Capitol Hill Station houses most of the support machinery for the power, communication and ventilation of the tunnels in both directions. It also will be a passenger stop, where Sound Transit estimates 14,000 riders will board daily by 2030.
Construction of the station involved 3.5-foot-thick exterior walls, reinforced concrete strut members spanning the width of the station that are just over 3 feet and 5.5 feet in diameter, and suspended slabs up to 4 feet thick.
The below-ground “station box” or platform area is where passengers will catch their trains. Walls in this area are exposed concrete, and the entrances to the station include reveals of exposed concrete to contrast with the tile and metal panel finishes.
The challenge for the station box was the open area without intermediate decks, about 51 feet from top to bottom. Crews used an out-of-the-box concrete forming system with collapsible steel trusses that spanned the 45-foot width of the station box.
The truss system sat on a set of rails with rollers on it, and once the concrete was poured and started curing, workers disassembled the system and slid it to the next section to prepare for the next pour up to 40 linear feet at a time.
The result was a nice finish for exposed concrete walls and fewer construction joints.
With such large sections, and a stringent temperature requirement, mass concrete mitigation was important.
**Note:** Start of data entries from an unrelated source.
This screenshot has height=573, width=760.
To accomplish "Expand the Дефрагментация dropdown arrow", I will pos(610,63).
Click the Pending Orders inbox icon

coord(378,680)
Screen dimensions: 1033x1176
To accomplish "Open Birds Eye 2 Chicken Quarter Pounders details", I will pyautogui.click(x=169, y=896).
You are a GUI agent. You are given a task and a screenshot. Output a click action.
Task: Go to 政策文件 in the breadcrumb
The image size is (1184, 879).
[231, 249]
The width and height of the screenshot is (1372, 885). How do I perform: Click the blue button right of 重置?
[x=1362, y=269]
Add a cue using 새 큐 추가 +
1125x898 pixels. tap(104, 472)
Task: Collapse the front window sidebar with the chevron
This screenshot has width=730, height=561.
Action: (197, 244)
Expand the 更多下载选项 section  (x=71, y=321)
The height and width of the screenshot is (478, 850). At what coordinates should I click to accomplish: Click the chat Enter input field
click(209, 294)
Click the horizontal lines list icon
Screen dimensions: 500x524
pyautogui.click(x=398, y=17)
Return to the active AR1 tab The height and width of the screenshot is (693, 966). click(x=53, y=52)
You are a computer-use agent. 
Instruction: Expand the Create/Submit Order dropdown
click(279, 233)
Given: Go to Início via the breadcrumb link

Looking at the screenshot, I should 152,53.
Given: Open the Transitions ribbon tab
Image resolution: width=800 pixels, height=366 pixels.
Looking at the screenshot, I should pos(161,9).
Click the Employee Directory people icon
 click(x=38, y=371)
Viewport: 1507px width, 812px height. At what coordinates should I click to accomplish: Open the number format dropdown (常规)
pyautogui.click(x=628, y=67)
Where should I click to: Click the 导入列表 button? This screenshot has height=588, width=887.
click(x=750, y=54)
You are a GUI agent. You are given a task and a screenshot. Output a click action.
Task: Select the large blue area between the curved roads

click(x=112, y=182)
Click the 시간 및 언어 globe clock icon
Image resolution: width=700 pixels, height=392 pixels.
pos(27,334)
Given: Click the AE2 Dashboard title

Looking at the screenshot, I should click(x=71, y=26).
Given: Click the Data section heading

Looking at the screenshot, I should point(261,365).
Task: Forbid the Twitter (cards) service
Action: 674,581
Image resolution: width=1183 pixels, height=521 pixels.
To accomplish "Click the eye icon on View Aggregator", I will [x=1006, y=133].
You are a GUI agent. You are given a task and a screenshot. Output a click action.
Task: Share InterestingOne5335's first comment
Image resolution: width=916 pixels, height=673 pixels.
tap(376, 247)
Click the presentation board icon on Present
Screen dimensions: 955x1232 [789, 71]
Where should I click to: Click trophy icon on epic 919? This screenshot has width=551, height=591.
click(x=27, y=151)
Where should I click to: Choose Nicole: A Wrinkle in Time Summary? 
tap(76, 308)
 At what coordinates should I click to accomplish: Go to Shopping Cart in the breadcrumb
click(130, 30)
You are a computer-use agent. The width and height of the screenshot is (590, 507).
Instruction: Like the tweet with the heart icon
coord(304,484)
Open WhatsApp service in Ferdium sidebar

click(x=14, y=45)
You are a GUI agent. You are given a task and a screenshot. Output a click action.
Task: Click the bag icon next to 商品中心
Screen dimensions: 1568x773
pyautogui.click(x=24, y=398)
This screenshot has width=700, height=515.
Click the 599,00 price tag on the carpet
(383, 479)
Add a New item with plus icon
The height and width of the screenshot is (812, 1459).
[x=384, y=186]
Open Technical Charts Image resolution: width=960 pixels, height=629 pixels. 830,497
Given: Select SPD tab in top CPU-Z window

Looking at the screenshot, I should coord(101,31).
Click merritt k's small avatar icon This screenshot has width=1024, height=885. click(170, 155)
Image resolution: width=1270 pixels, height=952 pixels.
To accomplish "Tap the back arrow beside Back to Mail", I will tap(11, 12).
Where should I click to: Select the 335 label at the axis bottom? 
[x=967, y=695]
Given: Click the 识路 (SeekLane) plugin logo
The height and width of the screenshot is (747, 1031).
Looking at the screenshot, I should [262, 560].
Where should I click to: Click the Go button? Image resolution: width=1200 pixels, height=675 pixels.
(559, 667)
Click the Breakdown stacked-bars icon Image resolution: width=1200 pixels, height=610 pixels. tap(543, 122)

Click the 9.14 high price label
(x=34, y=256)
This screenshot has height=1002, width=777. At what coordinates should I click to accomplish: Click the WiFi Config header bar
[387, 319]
Using methods such as water circulation post-cooling and liquid nitrogen pre-cooling, crews kept concrete temperatures below 145 degrees and changes in temperatures to less than 35 degrees.
Instead of typical foam build-up, designers opted for cellular concrete backfill for voids in the structure. This lightweight specialty concrete was batched and placed on site, and made up nearly 1,400 cubic yards of the total.
The overall station used nearly 29,000 cubic yards of concrete and more than 7.3 million pounds of rebar.
The team had a DBE/SBE/WBE inclusion rate of nearly 25 percent on the concrete work, as well as union apprentices contributing nearly 19 percent of the total labor hours. The job also had female and minority inclusion of 30 percent of the total labor hours.